學聯或缺席今年六四晚會,浸大學生會成員解釋:「建設民主中國,呢個唔應該係我哋香港人嘅責任,香港人嘅責任只有一個,就係保住香港」,云云。
這犯了兩個錯誤。
首先,是中了陳雲一路極端本土派所散播的咒,以為六四僅僅是別人的事。事實上,26年來,香港人之所以持之以恆,依然懷有傷感,除了因為守望正義,更是由於這是一件極之本土的事。
8964根本是百萬港人的一次民主洗禮。那年春夏,連跑馬地也破天荒成了民主集會地,人們不再只做馬照跑、舞照跳的經濟動物,而是從心坎裏多了份民主意識。
縱然後來坦克車將之暴力輾碎。當時,這一政治創傷,一定程度的造成了犬儒、冷漠、移民,但同一時間,也有很多人沒有給挫折打垮,並懂得了人間正義和自由民主的真諦,走上不一樣的路。

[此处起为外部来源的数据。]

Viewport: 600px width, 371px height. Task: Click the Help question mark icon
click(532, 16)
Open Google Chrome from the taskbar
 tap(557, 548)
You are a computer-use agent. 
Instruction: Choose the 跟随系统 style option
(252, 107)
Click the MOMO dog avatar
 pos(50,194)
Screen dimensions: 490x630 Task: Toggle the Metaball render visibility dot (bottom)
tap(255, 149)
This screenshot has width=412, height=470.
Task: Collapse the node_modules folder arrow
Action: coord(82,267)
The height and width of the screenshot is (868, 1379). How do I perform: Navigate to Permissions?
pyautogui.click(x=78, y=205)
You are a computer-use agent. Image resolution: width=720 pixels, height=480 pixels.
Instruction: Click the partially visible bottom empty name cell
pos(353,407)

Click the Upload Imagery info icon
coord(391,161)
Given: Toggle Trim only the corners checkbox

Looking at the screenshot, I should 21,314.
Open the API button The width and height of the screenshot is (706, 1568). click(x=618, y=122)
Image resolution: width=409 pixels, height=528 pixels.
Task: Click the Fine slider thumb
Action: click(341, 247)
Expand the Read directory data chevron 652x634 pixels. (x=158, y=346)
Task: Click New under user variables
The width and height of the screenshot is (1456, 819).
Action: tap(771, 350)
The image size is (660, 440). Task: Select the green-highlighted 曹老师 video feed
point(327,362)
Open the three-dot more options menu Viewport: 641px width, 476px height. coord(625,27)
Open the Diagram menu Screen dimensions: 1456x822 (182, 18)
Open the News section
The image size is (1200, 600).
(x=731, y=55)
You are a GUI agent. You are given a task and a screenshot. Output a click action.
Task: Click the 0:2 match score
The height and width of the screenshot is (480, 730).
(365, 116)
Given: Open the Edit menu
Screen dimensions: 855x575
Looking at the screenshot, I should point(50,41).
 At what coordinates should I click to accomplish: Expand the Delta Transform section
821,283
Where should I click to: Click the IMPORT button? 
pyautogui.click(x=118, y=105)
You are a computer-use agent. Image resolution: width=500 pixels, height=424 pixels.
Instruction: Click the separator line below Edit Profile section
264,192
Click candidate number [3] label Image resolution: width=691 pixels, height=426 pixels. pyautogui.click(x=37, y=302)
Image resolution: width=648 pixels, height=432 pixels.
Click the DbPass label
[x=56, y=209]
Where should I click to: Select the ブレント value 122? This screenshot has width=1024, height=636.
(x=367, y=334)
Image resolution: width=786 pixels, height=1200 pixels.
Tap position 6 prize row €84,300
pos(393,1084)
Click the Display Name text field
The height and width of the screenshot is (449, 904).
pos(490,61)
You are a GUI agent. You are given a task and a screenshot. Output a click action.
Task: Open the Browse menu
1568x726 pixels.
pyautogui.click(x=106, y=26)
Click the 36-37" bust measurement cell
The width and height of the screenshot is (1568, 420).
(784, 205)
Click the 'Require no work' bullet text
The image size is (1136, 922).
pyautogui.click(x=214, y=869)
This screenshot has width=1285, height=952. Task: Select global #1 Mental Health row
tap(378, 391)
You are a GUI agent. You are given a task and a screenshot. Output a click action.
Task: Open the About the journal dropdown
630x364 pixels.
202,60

後者影響了之後的社會發展,並孕育出香港崇尚自由民主反專制的氛圍氣息,1990年代滲入大眾傳媒、文化領域、以至各式公民社會運動之中,造就了之後的人間世。
由此可見,極端本土派之所以是極端,乃因為他們的所謂本土,具強烈排斥性,且時常跟過去徹底割離,可謂抽象離地。
此外,將關心中國和保住香港,視為相互排斥的事情,其實也是偽命題。因為,一個人對某些東西或深厚關係負有特殊義務(例如友誼、愛情、親情,或社區、城市或本土),這並不必然跟其他更普遍的追求相衝突。出席六四集會,就不能保住香港?什麼時候開始,香港人的自我理解,收縮至所謂「責任只有一個」(即保住香港)?這豈不像是說,假如你星期日去了國際救援組織當義工,那就形同背離了香港人的責任?
現在看來,真正的危險不是來自一種願意出席六四晚會的本土認同,而是倒過來,當本土主義變得過分進逼和狂熱,否定自己歷史之餘,並輕率地把更為普世的追求排除在外,視為非此即彼,甚至對立,大家就更須小心。